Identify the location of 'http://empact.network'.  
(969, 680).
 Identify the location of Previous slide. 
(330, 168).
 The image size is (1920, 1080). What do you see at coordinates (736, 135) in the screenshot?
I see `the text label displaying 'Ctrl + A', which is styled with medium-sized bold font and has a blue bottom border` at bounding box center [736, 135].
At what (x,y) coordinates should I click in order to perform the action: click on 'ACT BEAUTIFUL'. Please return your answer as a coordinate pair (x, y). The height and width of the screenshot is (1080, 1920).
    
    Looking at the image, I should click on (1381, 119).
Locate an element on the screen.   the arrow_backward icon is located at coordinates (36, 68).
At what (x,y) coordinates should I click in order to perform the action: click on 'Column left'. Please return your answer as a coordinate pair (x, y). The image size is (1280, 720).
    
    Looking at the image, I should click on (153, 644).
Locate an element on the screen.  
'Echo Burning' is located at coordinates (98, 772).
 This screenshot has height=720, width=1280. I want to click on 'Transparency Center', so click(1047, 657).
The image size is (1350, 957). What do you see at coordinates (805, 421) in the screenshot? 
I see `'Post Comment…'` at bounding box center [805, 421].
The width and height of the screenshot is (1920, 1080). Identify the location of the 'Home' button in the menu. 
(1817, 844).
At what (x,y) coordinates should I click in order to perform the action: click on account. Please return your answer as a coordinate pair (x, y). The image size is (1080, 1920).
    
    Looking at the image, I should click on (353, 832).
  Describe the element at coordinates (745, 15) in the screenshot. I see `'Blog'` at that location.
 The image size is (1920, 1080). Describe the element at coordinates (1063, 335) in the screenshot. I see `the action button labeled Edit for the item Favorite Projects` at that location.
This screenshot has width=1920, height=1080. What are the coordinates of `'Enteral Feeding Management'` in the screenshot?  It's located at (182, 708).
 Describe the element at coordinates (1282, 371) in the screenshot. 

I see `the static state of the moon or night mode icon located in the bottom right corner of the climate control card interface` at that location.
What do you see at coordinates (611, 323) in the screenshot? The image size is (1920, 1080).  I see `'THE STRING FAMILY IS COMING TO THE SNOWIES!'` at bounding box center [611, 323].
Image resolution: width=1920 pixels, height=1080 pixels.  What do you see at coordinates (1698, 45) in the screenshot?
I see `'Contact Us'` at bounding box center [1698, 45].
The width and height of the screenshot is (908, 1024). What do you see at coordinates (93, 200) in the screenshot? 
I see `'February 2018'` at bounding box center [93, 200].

Set problem. Rewrite the rows from the first one through the line with "(1817, 844).", substituting "Find" for "Identify" and leaving everything else unchanged.

Written response.
Find the location of 'http://empact.network'.  
(969, 680).
 Find the location of Previous slide. 
(330, 168).
 The image size is (1920, 1080). What do you see at coordinates (736, 135) in the screenshot?
I see `the text label displaying 'Ctrl + A', which is styled with medium-sized bold font and has a blue bottom border` at bounding box center [736, 135].
At what (x,y) coordinates should I click in order to perform the action: click on 'ACT BEAUTIFUL'. Please return your answer as a coordinate pair (x, y). The height and width of the screenshot is (1080, 1920).
    
    Looking at the image, I should click on (1381, 119).
Locate an element on the screen.   the arrow_backward icon is located at coordinates (36, 68).
At what (x,y) coordinates should I click in order to perform the action: click on 'Column left'. Please return your answer as a coordinate pair (x, y). The image size is (1280, 720).
    
    Looking at the image, I should click on (153, 644).
Locate an element on the screen.  
'Echo Burning' is located at coordinates (98, 772).
 This screenshot has height=720, width=1280. I want to click on 'Transparency Center', so click(1047, 657).
The image size is (1350, 957). What do you see at coordinates (805, 421) in the screenshot? 
I see `'Post Comment…'` at bounding box center [805, 421].
The width and height of the screenshot is (1920, 1080). Find the location of the 'Home' button in the menu. 
(1817, 844).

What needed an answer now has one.